> _Directions for this task_:
Identify every line in the records below that contains the string "width", treating uppercase and lowercase as different, and copy each such line in full.

(Stored items)
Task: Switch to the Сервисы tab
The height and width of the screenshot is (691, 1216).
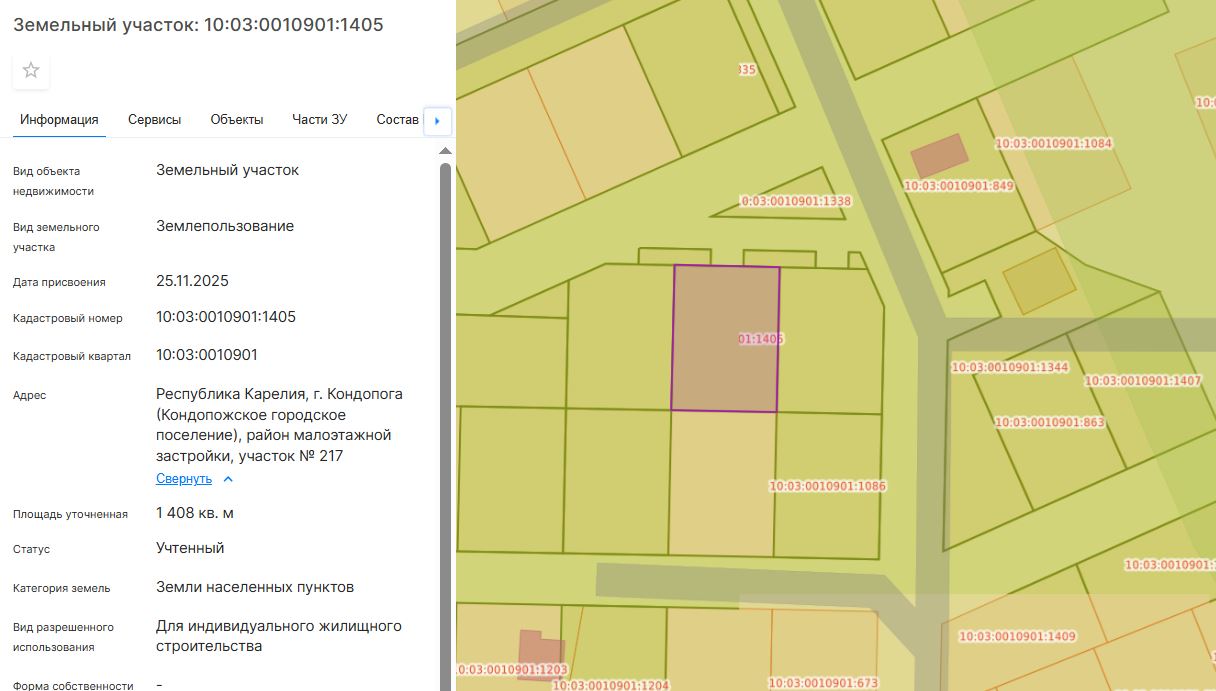Action: [x=154, y=120]
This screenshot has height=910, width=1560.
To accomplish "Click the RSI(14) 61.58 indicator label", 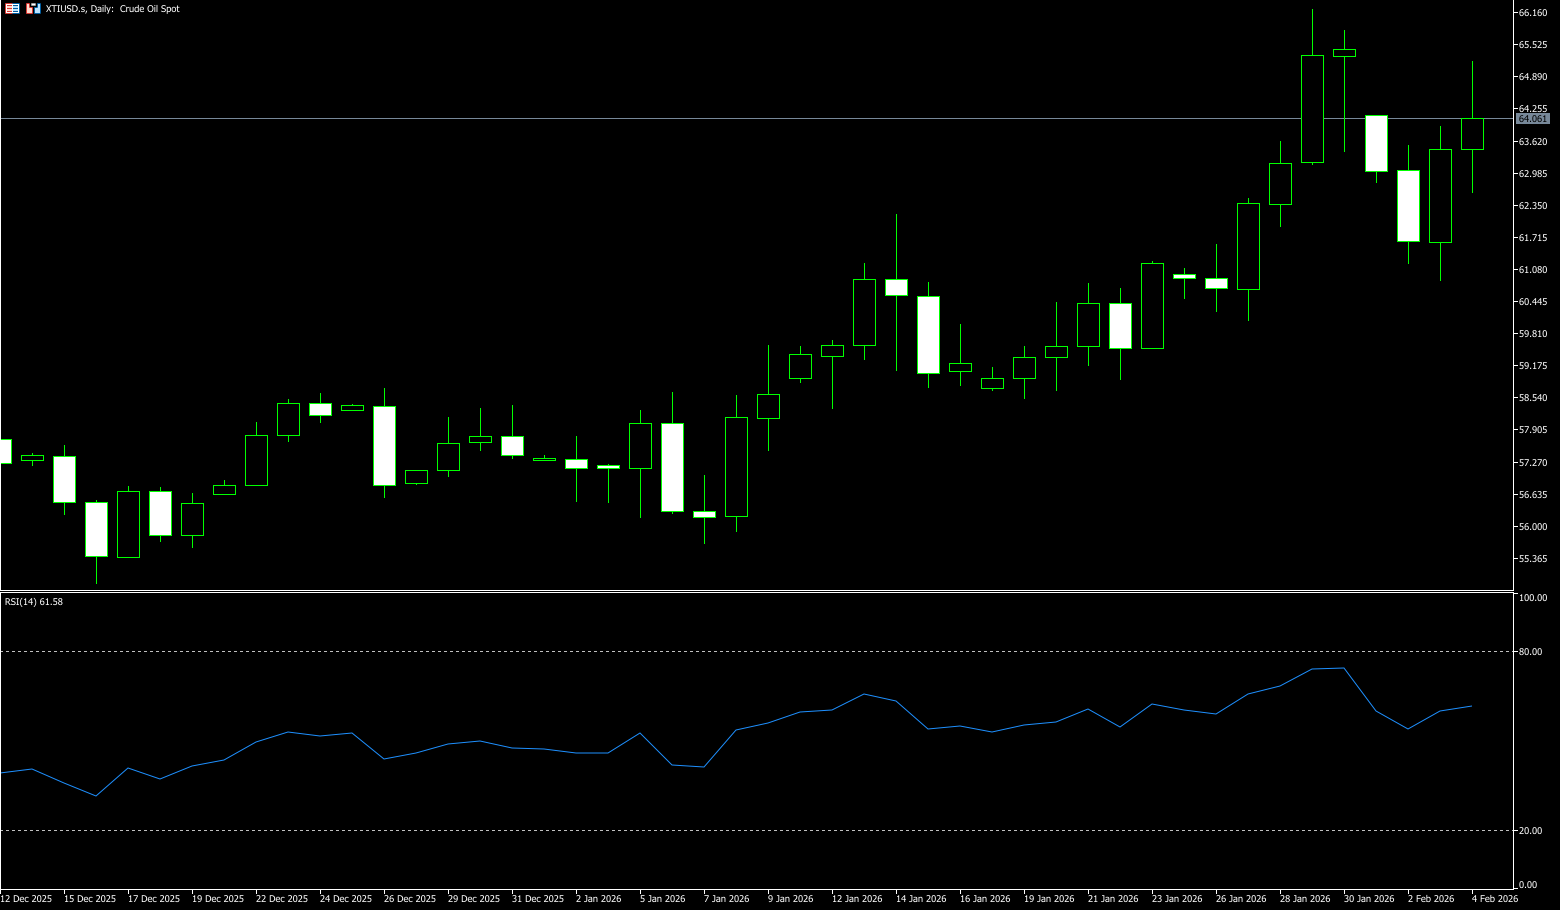I will pyautogui.click(x=34, y=602).
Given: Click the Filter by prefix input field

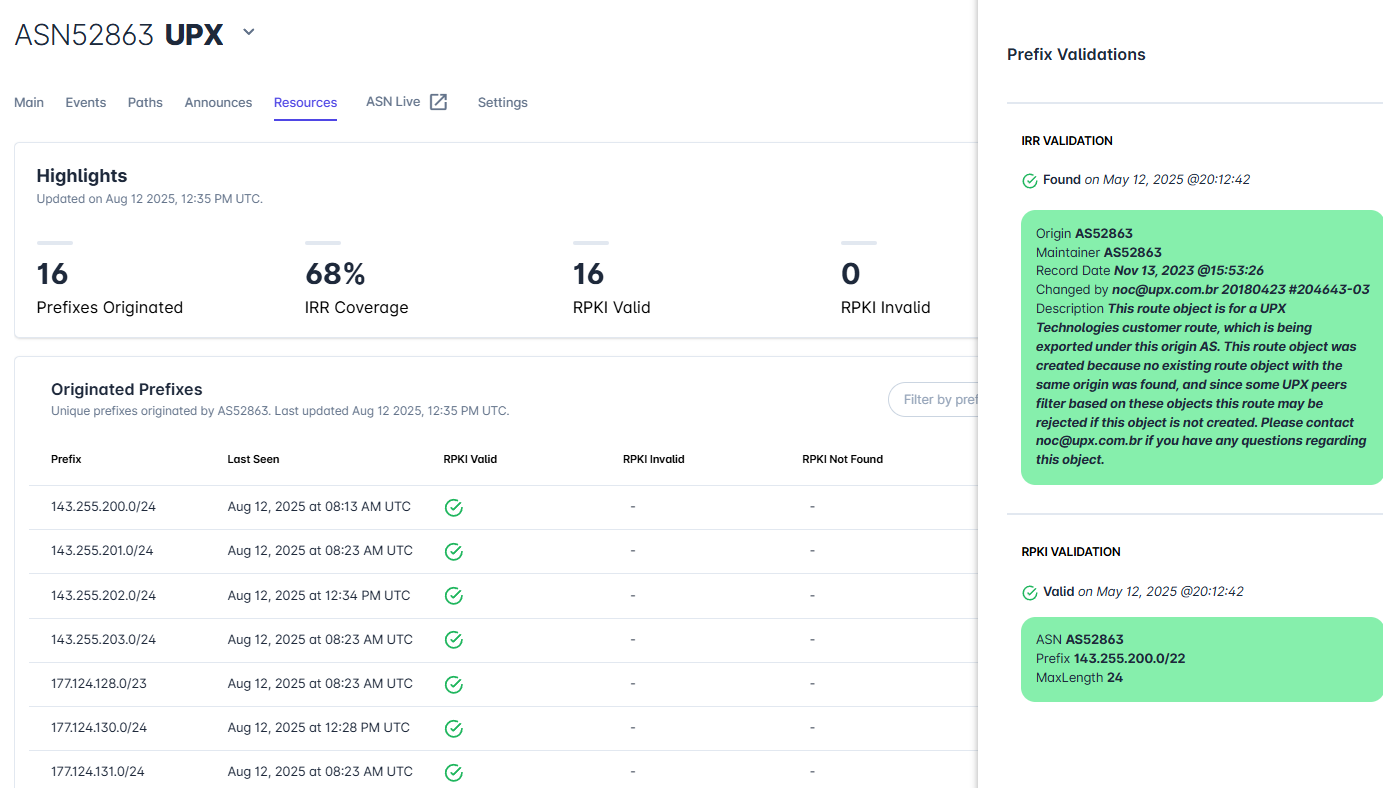Looking at the screenshot, I should 933,399.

> _Result of this exercise_:
The height and width of the screenshot is (691, 1216).
This screenshot has height=910, width=1560.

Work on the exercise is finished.